La semana del 2 al 6 de febrero de 2026 transcurrió en un clima de fuerte aversión al riesgo: el BTC cayó hasta los 60 000 dólares, luego se recuperó, pero aún así registró su peor dinámica semanal desde finales de 2022.
Para el viernes, el bitcoin se había recuperado hasta los 65 894 dólares (+4,4 % en el día), pero al final de la semana seguía estando aproximadamente un 14 % por debajo.
El ethereum cerró la semana en torno a los 1889 dólares, frente a los 2344 dólares del inicio de la semana (aproximadamente un -19 %).
El XRP cayó de 1,62 dólares a 1,30 dólares (alrededor de un -20 %).
El solana pasó de 104 dólares a 84 dólares (alrededor de un -19 %).
El golpe clave se produjo el 5 de febrero: el mercado vivió un «día de rebajas» comparable en magnitud a las peores sesiones después de 2022, en un contexto de desriesgo y salida del brazo.
A continuación, entraron en juego una serie de factores: la debilidad de los activos de riesgo, el nerviosismo en torno a las expectativas macroeconómicas y el rápido «giro» del posicionamiento, que pasó de ser cauteloso a defensivo.
En el contexto de la caída del BTC, se intensificaron las salidas de los ETF de Bitcoin al contado estadounidenses: solo en una de las sesiones de la semana, la salida neta ascendió a unos 545 millones de dólares, y en dos días consecutivos, a unos 817 millones de dólares.
Al mismo tiempo, el mercado sufrió una ola de liquidaciones: en un día, el volumen de liquidaciones en derivados criptográficos superó los 1400 millones de dólares (según estimaciones agregadas).
El índice Crypto Fear & Greed cayó el 6 de febrero a 9 puntos, la zona de «miedo extremo», niveles que los medios compararon con el período de estrés de FTX.

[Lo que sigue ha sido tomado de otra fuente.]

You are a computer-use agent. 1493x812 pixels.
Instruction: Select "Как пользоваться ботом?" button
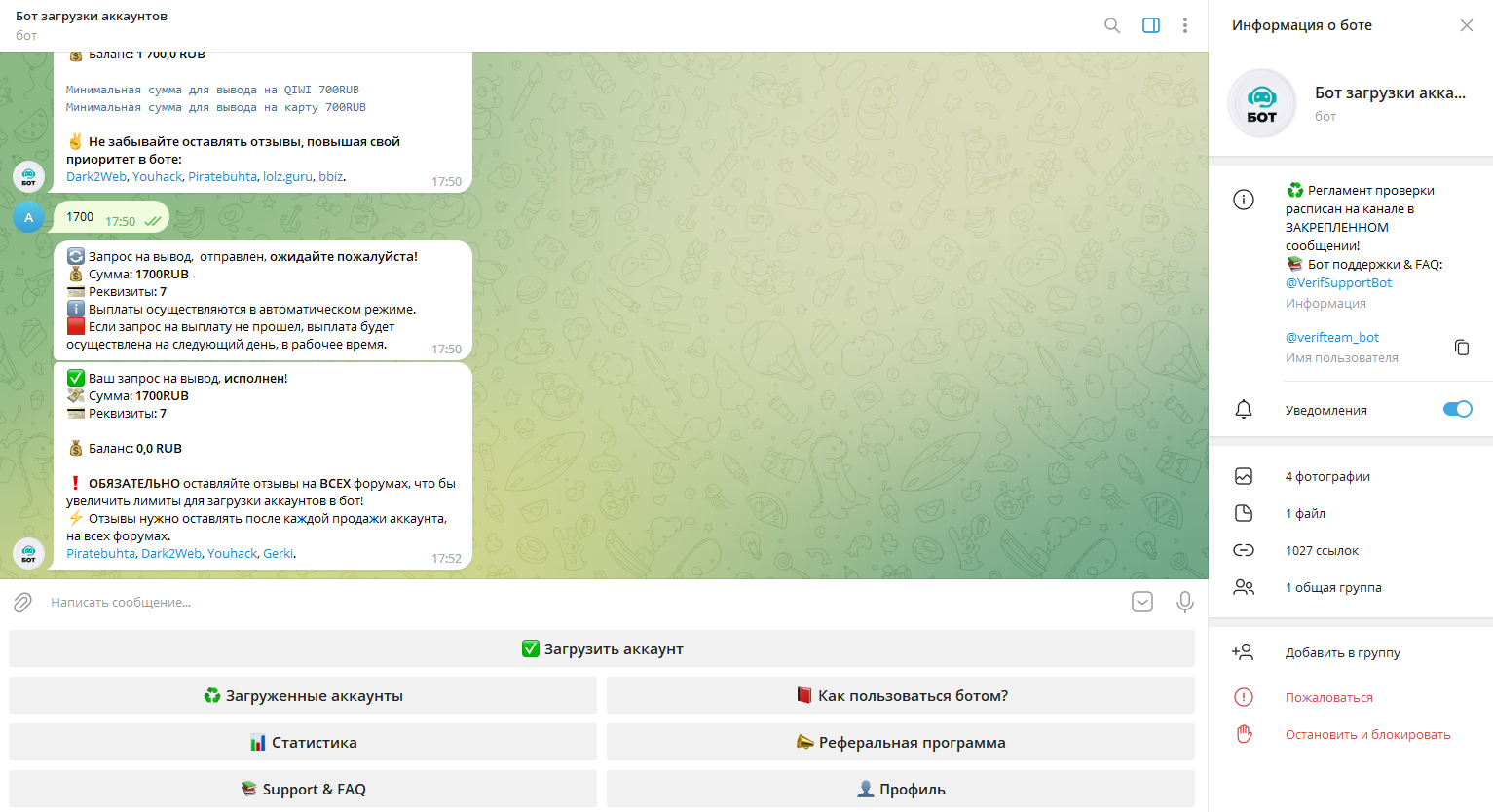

Si las salidas de ETF y las liquidaciones comienzan a disminuir, el mercado podría mantener el rebote como «técnico». Si los flujos siguen siendo negativos y los activos de riesgo en general se debilitan, la presión sobre las criptomonedas se mantendrá (especialmente sobre las altcoins con alta sensibilidad beta).